Верните без изменений фрагмент текста о договоре проката, который начинается со слов «В придачу договор» и заканчивается словами «в рассматриваемом случае.».

== Текст для чтения ==
☆ ☆ ☆ ☆
Так, арендатор не обязан подтверждать свое право нанимать автомобиль. (В порядке сравнения методом от противного можно привести пример подлога документов, якобы дающих право на получение государственной пенсии; то есть имущественного права, которому соответствует встречная обязанность другой стороны.) Поэтому наймодателю (истцу) юридически безразличен вопрос о том, какими качествами и правомочиями обладает потребитель.
В придачу договор проката – публичный (п. 3 ст. 597 ГК РБ). С любым обратившимся за получением автомобиля полагается вступать в гражданскую сделку, подавляя в себе безотчетные сомнения в честности нанимателя. Остается исходить из презумпции добросовестности и разумности контрагента, что предусмотрено абз. 7 ч. 2 ст. 2 ГК РБ. Это не означает обоюдного признания друг в друге исключительно положительных нравственных качеств. Такие отношения (личные психические) не могут складываться на основе нормативного предписания. Тем более если они являются прецедентом, казусом («впервые вижу»), как в рассматриваемом случае.
☆ ☆ ☆ ☆
== Записи поиска слов и элементов ==

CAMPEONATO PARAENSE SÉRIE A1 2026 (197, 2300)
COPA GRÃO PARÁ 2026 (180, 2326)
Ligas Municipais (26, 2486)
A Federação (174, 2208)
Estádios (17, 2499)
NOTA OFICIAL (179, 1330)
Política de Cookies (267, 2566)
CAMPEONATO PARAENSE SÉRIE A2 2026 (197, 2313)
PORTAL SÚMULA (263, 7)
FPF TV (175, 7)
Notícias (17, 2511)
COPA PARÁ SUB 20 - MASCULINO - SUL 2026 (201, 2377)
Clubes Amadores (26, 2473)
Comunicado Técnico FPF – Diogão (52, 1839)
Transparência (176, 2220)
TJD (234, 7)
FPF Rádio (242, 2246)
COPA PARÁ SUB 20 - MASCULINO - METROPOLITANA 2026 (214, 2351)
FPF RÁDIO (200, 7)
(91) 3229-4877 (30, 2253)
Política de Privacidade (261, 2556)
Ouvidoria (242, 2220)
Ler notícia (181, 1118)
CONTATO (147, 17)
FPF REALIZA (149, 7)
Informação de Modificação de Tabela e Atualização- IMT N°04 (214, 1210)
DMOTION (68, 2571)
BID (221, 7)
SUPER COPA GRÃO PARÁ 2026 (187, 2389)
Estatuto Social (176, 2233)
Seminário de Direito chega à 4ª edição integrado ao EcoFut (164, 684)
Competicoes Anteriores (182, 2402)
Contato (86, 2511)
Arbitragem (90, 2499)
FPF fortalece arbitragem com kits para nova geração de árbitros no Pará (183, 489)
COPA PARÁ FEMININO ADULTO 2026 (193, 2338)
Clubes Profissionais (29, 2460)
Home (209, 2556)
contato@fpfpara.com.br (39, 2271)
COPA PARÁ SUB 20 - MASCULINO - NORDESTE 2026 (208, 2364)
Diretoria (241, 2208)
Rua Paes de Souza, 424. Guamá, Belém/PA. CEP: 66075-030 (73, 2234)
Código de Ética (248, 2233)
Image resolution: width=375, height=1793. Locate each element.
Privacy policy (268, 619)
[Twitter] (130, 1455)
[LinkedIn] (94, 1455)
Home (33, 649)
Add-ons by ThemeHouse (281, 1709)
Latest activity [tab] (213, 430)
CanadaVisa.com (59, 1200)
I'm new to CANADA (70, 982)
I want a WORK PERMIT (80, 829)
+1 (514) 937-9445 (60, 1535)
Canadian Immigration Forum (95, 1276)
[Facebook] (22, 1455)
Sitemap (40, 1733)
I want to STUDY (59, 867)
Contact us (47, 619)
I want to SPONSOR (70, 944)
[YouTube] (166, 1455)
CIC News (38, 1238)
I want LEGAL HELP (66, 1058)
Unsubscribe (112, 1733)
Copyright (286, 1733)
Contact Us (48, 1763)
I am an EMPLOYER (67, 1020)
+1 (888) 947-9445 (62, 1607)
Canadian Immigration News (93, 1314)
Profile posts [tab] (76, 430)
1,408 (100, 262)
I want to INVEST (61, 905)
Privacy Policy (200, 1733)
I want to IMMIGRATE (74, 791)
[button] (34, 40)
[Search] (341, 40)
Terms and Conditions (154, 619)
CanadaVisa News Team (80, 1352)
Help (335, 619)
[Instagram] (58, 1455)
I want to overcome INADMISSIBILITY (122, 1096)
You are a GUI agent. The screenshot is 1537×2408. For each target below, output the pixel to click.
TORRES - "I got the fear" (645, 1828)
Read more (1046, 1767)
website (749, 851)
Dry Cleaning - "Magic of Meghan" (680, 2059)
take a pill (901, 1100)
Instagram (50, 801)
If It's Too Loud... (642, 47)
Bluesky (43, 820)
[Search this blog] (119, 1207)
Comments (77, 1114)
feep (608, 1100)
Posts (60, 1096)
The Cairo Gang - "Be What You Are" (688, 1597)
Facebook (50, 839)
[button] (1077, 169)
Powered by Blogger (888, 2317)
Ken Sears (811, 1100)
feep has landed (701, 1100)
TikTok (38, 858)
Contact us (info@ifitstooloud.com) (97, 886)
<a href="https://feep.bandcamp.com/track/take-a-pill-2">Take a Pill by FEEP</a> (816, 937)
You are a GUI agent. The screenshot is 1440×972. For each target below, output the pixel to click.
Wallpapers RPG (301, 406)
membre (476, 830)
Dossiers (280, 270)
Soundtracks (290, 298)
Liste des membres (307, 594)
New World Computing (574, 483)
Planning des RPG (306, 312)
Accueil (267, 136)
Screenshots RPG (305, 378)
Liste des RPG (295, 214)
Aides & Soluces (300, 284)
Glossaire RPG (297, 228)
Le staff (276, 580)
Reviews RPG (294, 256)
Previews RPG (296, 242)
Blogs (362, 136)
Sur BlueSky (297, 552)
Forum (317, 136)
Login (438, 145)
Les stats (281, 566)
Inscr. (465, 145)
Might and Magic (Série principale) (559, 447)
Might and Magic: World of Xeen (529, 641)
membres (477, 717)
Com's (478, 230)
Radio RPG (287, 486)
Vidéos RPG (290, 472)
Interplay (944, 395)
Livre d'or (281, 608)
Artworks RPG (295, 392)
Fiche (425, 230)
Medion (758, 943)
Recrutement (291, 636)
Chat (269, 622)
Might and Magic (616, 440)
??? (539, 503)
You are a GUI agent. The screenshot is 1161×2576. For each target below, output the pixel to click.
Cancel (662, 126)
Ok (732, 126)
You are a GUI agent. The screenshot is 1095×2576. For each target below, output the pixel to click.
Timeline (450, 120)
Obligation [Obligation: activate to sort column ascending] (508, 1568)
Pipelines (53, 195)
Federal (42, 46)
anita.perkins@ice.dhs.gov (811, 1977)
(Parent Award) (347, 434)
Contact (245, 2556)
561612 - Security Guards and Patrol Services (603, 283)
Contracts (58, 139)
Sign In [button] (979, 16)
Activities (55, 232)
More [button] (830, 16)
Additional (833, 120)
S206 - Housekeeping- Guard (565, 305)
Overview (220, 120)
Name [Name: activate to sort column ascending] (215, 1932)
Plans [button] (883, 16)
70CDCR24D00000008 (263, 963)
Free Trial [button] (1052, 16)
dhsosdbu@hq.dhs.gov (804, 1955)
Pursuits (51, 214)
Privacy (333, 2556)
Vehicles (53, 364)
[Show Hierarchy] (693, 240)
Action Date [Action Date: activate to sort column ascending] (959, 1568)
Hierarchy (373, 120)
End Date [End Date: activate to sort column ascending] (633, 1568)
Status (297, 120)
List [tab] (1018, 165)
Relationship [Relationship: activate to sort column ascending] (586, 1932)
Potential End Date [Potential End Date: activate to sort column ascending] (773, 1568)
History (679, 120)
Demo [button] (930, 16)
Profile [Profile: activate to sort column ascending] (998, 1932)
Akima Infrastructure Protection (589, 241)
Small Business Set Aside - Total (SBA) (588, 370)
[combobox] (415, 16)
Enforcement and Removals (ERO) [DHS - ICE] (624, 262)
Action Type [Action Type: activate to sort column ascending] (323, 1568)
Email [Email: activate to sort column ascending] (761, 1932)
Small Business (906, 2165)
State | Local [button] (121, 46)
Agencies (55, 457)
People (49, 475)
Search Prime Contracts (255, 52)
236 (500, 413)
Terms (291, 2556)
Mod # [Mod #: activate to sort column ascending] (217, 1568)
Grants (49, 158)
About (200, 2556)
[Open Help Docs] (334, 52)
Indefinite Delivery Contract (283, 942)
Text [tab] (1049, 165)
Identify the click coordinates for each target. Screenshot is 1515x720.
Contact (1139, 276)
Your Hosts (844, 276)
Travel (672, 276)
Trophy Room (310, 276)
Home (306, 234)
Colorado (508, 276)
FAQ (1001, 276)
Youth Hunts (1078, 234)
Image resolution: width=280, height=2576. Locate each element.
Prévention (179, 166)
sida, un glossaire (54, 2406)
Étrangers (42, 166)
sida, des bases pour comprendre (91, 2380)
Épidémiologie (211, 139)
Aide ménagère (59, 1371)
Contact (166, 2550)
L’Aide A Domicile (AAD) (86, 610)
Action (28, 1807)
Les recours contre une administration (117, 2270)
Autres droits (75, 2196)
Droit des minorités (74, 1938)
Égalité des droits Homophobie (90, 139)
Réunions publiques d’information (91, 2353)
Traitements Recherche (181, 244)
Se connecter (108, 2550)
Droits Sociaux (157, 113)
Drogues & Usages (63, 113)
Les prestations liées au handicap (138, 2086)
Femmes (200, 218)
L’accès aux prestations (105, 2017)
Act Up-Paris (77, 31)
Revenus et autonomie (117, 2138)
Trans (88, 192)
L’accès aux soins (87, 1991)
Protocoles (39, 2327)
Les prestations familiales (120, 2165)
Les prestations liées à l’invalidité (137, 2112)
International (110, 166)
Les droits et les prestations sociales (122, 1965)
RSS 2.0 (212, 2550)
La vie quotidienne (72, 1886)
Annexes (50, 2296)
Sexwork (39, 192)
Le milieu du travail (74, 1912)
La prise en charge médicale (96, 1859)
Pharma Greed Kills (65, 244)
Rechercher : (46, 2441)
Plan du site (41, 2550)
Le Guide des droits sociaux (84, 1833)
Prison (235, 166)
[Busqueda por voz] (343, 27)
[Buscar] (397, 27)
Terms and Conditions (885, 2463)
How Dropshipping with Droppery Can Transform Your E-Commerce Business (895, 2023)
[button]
☆ ☆ ☆ ☆
== Решение задачи ==
В придачу договор проката – публичный (п. 3 ст. 597 ГК РБ). С любым обратившимся за получением автомобиля полагается вступать в гражданскую сделку, подавляя в себе безотчетные сомнения в честности нанимателя. Остается исходить из презумпции добросовестности и разумности контрагента, что предусмотрено абз. 7 ч. 2 ст. 2 ГК РБ. Это не означает обоюдного признания друг в друге исключительно положительных нравственных качеств. Такие отношения (личные психические) не могут складываться на основе нормативного предписания. Тем более если они являются прецедентом, казусом («впервые вижу»), как в рассматриваемом случае.